For 6G systems, particularly those utilizing extremely large multiple input-multiple output (XL-MIMO) configurations-such as 256 transmit-receive units and arrays of 1024 antenna elements-a significantly larger number of SSBs may be required to ensure spatial coverage and beamforming support. However, transmitting such a large number of SSBs within the conventional 5 ms SSB burst window presents scalability challenges. With 2 SSBs per slot, approximately 40 SSBs can be transmitted in 5 ms. This number may increase to around 60 SSBs by minimizing or eliminating the symbol gap and transmitting 3 SSBs per slot. Nonetheless, even this is insufficient for supporting up to 256 candidate SSBs, necessitating a reevaluation of the SSB structure and its association with other physical channels, such as ROs and CORESET #0.
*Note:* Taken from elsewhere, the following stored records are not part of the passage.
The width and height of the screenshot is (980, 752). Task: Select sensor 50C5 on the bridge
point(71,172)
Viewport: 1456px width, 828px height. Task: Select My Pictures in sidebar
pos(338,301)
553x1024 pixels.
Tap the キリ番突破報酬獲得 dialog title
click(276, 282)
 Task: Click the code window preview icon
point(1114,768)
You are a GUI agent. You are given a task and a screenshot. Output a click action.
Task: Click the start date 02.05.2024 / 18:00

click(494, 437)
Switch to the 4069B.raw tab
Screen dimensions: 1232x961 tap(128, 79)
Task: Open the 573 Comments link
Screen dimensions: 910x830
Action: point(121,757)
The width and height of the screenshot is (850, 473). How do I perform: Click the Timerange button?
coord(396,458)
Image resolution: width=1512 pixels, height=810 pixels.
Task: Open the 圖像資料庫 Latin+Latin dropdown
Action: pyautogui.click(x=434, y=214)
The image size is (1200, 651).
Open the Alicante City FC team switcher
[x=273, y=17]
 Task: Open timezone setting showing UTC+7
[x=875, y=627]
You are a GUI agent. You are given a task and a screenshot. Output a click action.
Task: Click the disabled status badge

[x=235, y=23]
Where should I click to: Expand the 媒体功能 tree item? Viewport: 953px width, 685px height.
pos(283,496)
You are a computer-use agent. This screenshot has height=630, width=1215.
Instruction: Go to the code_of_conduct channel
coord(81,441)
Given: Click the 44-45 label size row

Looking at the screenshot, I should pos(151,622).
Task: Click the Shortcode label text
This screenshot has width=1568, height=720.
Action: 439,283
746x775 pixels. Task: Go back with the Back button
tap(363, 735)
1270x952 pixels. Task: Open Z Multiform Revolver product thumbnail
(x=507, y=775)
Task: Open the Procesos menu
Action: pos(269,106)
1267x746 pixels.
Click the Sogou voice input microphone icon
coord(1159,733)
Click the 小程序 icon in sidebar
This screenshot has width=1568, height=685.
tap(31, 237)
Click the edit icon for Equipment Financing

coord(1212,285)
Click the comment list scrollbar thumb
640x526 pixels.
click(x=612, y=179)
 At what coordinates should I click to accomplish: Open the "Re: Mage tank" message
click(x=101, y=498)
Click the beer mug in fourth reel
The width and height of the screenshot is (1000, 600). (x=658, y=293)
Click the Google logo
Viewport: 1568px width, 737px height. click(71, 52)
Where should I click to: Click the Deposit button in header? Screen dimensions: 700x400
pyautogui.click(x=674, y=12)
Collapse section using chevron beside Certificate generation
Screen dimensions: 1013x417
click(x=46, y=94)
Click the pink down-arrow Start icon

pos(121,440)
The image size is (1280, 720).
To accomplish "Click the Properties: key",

Furthermore, although NR specifications allow for transmission of 8 SSBs within 4 ms (using 15 kHz or 30 KHz SCS) or 64 SSBs within 4.5 ms (using 120 kHz SCS), the introduction of more compact SSB structures—with no symbol gap between SSBs—could enable transmission of the same number of SSBs in under 3 ms. This compact SSB design not only reduces SSB transmission latency but also allows the base station (gNB) to transition into an active cell state more rapidly, improving responsiveness and reducing UE acquisition time.

These limitations in conventional NR designs highlight the need for more flexible and scalable SSB transmission mechanisms that can accommodate a higher number of SSBs in time-constrained windows while enabling network energy savings and minimizing access delays.

As used herein, the term “SS/PBCH block” refers to a synchronization signal and physical broadcast channel block as defined in 5G NR. Each block includes four OFDM symbols and comprises PSS, an SSS, and a PBCH. The PSS occupies the first OFDM symbol, the SSS is located in the third symbol, and the PBCH spans the second and fourth symbols as well as portions of the third symbol.

A “Synchronization Signal Block” or SSB may refer to a transmission unit consisting of one SS/PBCH block. SSBs are used to support initial cell search, time and frequency synchronization, and broadcast of key system information to UE. An “SSB burst” is a set of SSBs transmitted within a predefined burst window, typically a 5-millisecond half-frame. Each SSB within the burst is transmitted at a designated time and spatial beam direction based on configuration parameters such as subcarrier spacing and frequency range. The periodicity of SSB bursts in NR can range from 5 ms to 160 ms, with a default of 20 ms assumed by the UE unless otherwise indicated in SIB1.

An “SSB cluster” or “SSB group” refers to a grouping of two or more SSB bursts transmitted in close temporal proximity within a defined cluster window. This approach allows dense SSB transmission for fast acquisition, while enabling long inactive intervals between clusters to support network energy savings. Within this framework, a “Cell-Defining SSB” (CD-SSB) refers to an SSB that is associated with CORESET #0 for scheduling SIB1 and is transmitted at a designated raster frequency. In contrast, a “Non Cell-Defining SSB” (NCD-SSB) is not associated with CORESET #0 and/or is not transmitted in the raster frequency.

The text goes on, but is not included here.